BAFs don't seem to agree with CNAs
ivanov-v-v opened this issue · comments
Dear Simone,
I am reading the preprint and trying to understand your algorithm. Please, correct me if I get some things wrong. So, I managed to run CHISEL on our data (10x scDNA). Then, I wrote a simple parse for calls.tsv
(extracting columns, splitting "a|b" strings into (a, b) pairs, nothing more) and visualized results. What I saw surprised me, and I am not sure whether this is a bug or expected behaviour. Here are the figures, please, take a look:
Let's denote the allele-specific CNA pair of bin i in cell t as (a, b)_{i, t}. In this notation.
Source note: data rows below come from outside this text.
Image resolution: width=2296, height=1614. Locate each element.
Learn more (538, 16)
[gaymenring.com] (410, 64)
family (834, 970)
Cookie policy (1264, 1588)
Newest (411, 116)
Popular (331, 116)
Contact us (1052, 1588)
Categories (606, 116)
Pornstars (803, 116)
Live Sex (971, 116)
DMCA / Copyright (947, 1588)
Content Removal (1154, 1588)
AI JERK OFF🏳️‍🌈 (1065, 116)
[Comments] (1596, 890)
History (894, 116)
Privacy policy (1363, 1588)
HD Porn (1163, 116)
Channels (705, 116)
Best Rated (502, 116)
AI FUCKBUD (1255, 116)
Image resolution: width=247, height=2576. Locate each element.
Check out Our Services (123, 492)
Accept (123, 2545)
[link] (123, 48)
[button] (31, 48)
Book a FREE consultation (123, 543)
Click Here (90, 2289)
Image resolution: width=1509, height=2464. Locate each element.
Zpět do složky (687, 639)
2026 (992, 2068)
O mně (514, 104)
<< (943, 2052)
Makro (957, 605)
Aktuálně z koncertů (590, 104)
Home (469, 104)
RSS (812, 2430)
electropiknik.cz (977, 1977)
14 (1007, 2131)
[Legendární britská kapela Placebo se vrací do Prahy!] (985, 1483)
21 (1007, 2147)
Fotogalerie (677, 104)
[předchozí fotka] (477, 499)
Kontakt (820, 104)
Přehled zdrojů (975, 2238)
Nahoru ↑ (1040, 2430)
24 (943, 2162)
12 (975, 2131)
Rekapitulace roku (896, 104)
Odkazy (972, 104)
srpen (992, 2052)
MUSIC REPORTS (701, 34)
BAF, A_COUNT, B_COUNT below mean corresponding columns of calls.tsv
in the output.
Then:
Figure 1: a + b (truncated to [0, 6] for more balanced colors in heatmap)
Figure 2: b / (a + b)
Figure 3: B_COUNT / (A_COUNT + B_COUNT)
Figure 4: BAF
As you can see, we have a huge clonal deletion (that purple stripe on the left) on 3p-arm.
CHISEL manages to identify it correctly in terms of allele-specific CNAs. As you can see from figures 1 and 2, results are well-aligned for different blocks in that region.
Nevertheless, BAFs computed by CHISEL were not as good. Seems like some kind of "switching error" affects those: they go from 0 to 1 several times.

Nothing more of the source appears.